I believe this kind of honest, blunt talk is what retailers and the press are here to provide for the customer. Publishers should not interfere in this process, rather it is in their interest to ease it, and help match the right customer to the right game. Trying to draw "anyone" is just plainly unrealistic and even worse on the long term: "anyone" includes few to (too?) many disappointed buyers (it's a matter of taste) that will see the publisher negatively just because they once took the wrong game for them.
As for AAA products, all this intell is just vital to their visibility on the market.

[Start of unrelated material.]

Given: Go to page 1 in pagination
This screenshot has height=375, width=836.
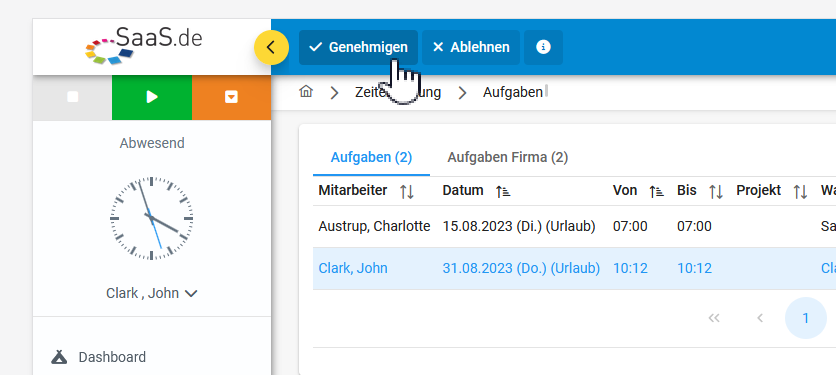Looking at the screenshot, I should 806,318.
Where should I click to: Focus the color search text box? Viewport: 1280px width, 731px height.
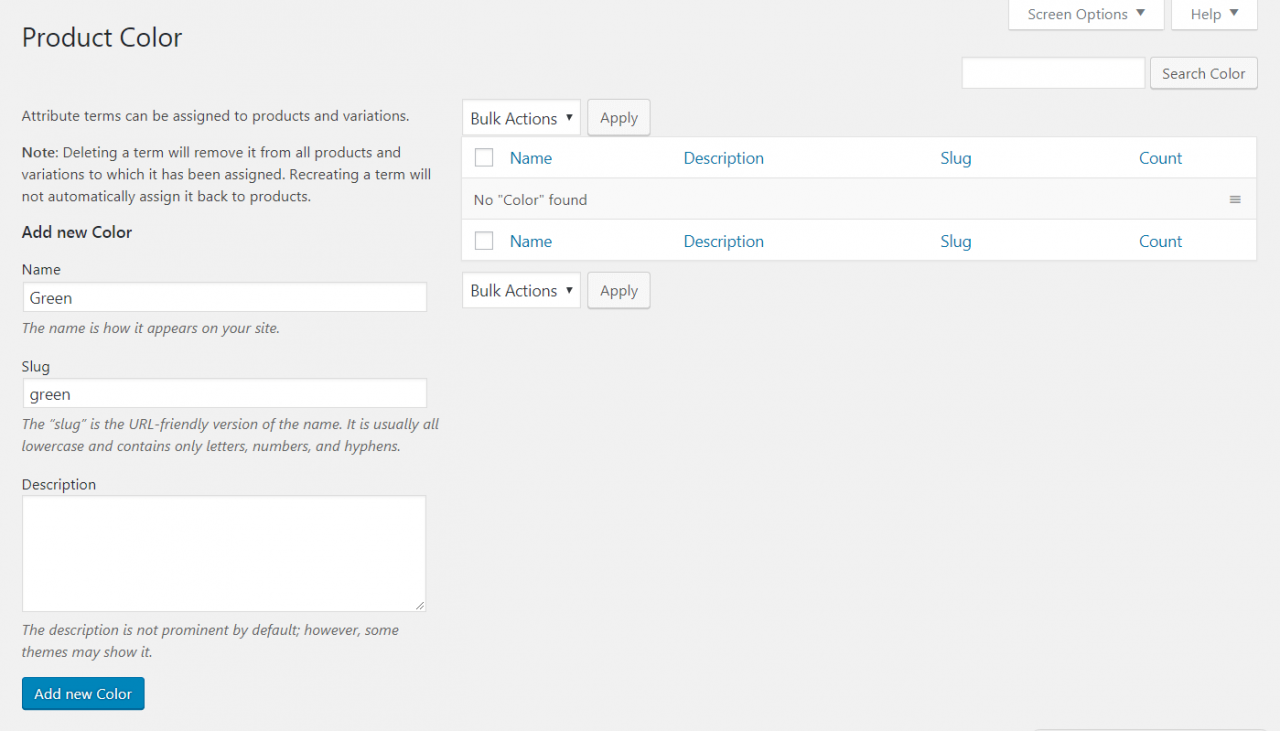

@Matt Ponton: Not every store organizes as such, though. For example, pretty much every HMV I've walked into organizes games primarily by platform, then their own form of organization, such as "Action", "Sports", "Family Oriented", etc. Just like their music, it works rather well (and I guess as a primarily music-selling store, they already have the organizational tools in place).
What you're describing as "marketing" is often referred to as "product management" in biz school. The idea that your product is not developed in a vacuum. Having customer interaction early on. Beyond focus groups and testing, it involves talking to customers and asking them open ended questions about what they enjoy (e.g. "What games do you like to play?" vs. "Would you enjoy playing a match-3 puzzle game."). This allows you to understand the customer's needs so that your game can serve them best.
I agree that the iPhone allows this process to be done quickly and at low cost. It should also employeed on AAA titles, but my experience has shown me that more people stray in the direction of making the game that they always wanted to instead of listening to the customer.
-- So many new gamers are unaware of the traditional classifications that seeing titles in what to them is just jumbles only confuses them. Confused shoppers don't buy.
and...
-- Retailers such as BB, WalMart and Target don't carry a broad enough selection of titles to make such sections viable nor are the clerks at such locations likely as knowledgeable regarding different genres and the games that would belong in each.